══ DATA SUPPLIED
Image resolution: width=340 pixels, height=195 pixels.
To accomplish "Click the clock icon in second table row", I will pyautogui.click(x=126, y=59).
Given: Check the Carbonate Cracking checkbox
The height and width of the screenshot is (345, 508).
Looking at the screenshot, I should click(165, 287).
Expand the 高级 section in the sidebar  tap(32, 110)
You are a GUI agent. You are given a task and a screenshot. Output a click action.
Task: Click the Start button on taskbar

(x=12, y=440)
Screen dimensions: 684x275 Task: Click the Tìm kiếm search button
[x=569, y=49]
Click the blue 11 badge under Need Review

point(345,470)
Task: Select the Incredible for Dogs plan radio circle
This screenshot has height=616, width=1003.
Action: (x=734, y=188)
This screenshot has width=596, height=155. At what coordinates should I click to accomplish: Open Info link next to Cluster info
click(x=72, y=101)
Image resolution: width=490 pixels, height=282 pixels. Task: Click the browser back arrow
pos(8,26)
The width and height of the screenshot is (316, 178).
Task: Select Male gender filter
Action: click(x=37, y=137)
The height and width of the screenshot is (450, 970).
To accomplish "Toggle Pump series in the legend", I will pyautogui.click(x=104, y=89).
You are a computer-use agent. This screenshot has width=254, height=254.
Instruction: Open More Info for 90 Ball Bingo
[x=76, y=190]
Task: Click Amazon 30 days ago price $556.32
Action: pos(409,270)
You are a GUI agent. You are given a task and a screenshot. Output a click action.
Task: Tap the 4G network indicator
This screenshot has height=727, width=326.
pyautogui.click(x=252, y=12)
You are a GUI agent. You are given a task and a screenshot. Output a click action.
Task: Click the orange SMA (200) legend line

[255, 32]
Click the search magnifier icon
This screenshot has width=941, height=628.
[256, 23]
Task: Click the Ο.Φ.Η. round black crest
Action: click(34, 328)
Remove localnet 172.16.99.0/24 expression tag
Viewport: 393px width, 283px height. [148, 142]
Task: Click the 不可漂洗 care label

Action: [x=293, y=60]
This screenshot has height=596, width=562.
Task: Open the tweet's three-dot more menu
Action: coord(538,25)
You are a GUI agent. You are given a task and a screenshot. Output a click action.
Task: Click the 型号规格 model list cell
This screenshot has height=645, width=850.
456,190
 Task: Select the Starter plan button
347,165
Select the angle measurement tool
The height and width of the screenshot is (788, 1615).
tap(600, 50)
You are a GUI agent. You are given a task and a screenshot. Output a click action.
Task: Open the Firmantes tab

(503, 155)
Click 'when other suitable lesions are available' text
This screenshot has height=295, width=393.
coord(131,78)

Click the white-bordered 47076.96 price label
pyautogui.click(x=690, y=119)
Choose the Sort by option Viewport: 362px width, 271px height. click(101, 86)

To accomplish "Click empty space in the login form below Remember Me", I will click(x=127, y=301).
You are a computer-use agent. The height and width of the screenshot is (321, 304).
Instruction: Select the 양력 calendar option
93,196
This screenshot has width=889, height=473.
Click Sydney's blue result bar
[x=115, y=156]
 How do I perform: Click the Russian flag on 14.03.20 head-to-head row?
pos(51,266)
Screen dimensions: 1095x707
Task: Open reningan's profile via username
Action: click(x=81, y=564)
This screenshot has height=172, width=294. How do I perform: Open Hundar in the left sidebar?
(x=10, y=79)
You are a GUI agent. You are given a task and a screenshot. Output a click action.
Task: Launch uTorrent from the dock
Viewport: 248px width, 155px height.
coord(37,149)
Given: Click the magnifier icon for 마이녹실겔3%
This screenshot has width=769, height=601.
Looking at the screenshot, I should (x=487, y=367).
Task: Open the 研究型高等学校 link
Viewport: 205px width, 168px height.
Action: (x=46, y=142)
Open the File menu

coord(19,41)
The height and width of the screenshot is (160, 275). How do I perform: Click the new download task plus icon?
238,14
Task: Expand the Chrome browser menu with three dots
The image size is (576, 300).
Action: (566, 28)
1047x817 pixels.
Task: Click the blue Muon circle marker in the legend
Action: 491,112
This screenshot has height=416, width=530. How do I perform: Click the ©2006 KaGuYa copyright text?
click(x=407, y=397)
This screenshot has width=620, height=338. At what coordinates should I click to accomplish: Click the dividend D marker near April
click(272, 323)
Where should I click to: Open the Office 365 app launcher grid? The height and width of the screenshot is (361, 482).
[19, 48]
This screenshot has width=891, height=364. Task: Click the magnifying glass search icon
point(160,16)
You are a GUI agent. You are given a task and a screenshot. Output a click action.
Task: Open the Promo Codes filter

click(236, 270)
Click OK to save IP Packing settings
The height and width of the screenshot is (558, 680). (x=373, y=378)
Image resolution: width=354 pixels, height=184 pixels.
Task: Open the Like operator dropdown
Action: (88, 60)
════
## TASK INSTRUCTIONS
Search the entries above for lines containing the word "magnifier", and copy each one.

## YOUR SOLUTION
Click the search magnifier icon
Given: Click the magnifier icon for 마이녹실겔3%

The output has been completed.